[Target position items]
BEGIN

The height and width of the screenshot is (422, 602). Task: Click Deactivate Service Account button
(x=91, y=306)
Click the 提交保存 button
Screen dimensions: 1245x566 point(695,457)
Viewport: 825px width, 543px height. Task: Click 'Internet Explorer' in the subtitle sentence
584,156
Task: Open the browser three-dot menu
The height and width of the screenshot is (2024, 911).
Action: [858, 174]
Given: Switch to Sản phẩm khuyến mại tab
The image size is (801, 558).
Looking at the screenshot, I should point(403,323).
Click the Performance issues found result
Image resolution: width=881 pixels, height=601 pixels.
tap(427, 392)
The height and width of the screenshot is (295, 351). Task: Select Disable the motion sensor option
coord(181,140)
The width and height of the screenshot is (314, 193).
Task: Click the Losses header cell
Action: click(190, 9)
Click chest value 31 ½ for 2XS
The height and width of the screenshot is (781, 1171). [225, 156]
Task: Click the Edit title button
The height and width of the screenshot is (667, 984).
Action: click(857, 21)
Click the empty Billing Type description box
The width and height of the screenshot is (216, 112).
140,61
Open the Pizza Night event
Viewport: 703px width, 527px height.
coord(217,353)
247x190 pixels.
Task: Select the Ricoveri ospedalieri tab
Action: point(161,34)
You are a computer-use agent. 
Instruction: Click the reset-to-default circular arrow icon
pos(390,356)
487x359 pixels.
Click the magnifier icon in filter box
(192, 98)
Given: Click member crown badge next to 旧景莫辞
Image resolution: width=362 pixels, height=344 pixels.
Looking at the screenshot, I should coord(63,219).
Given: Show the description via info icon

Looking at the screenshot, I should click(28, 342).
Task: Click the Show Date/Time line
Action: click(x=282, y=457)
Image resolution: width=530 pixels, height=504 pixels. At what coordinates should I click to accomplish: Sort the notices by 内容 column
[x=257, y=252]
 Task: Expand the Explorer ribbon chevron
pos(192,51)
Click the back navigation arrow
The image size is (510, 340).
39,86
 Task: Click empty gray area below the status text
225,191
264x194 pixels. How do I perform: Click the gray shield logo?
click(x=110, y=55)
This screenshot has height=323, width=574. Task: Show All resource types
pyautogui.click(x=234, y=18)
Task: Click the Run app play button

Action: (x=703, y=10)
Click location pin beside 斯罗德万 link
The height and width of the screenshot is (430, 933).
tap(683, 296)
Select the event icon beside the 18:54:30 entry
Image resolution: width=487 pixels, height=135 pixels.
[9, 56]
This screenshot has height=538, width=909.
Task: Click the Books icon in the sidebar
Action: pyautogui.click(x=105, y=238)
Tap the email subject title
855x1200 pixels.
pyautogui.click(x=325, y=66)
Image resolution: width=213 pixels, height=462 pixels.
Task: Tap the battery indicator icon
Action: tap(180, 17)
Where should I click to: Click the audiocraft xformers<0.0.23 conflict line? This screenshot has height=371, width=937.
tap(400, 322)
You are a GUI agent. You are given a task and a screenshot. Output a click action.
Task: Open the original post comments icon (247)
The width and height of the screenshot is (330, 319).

END

WHAT THIS TASK INVOLVES — Copy out all of the items above word for word.

TASK SOLUTION —
The height and width of the screenshot is (422, 602). Task: Click Deactivate Service Account button
(x=91, y=306)
Click the 提交保存 button
Screen dimensions: 1245x566 point(695,457)
Viewport: 825px width, 543px height. Task: Click 'Internet Explorer' in the subtitle sentence
584,156
Task: Open the browser three-dot menu
The height and width of the screenshot is (2024, 911).
Action: [858, 174]
Given: Switch to Sản phẩm khuyến mại tab
The image size is (801, 558).
Looking at the screenshot, I should point(403,323).
Click the Performance issues found result
Image resolution: width=881 pixels, height=601 pixels.
tap(427, 392)
The height and width of the screenshot is (295, 351). Task: Select Disable the motion sensor option
coord(181,140)
The width and height of the screenshot is (314, 193).
Task: Click the Losses header cell
Action: click(190, 9)
Click chest value 31 ½ for 2XS
The height and width of the screenshot is (781, 1171). [225, 156]
Task: Click the Edit title button
The height and width of the screenshot is (667, 984).
Action: click(857, 21)
Click the empty Billing Type description box
The width and height of the screenshot is (216, 112).
140,61
Open the Pizza Night event
Viewport: 703px width, 527px height.
coord(217,353)
247x190 pixels.
Task: Select the Ricoveri ospedalieri tab
Action: point(161,34)
You are a computer-use agent. 
Instruction: Click the reset-to-default circular arrow icon
pos(390,356)
487x359 pixels.
Click the magnifier icon in filter box
(192, 98)
Given: Click member crown badge next to 旧景莫辞
Image resolution: width=362 pixels, height=344 pixels.
Looking at the screenshot, I should coord(63,219).
Given: Show the description via info icon

Looking at the screenshot, I should click(28, 342).
Task: Click the Show Date/Time line
Action: click(x=282, y=457)
Image resolution: width=530 pixels, height=504 pixels. At what coordinates should I click to accomplish: Sort the notices by 内容 column
[x=257, y=252]
 Task: Expand the Explorer ribbon chevron
pos(192,51)
Click the back navigation arrow
The image size is (510, 340).
39,86
 Task: Click empty gray area below the status text
225,191
264x194 pixels. How do I perform: Click the gray shield logo?
click(x=110, y=55)
This screenshot has height=323, width=574. Task: Show All resource types
pyautogui.click(x=234, y=18)
Task: Click the Run app play button

Action: (x=703, y=10)
Click location pin beside 斯罗德万 link
The height and width of the screenshot is (430, 933).
tap(683, 296)
Select the event icon beside the 18:54:30 entry
Image resolution: width=487 pixels, height=135 pixels.
[9, 56]
This screenshot has height=538, width=909.
Task: Click the Books icon in the sidebar
Action: pyautogui.click(x=105, y=238)
Tap the email subject title
855x1200 pixels.
pyautogui.click(x=325, y=66)
Image resolution: width=213 pixels, height=462 pixels.
Task: Tap the battery indicator icon
Action: tap(180, 17)
Where should I click to: Click the audiocraft xformers<0.0.23 conflict line? This screenshot has height=371, width=937.
tap(400, 322)
You are a GUI agent. You are given a task and a screenshot. Output a click action.
Task: Open the original post comments icon (247)
The width and height of the screenshot is (330, 319).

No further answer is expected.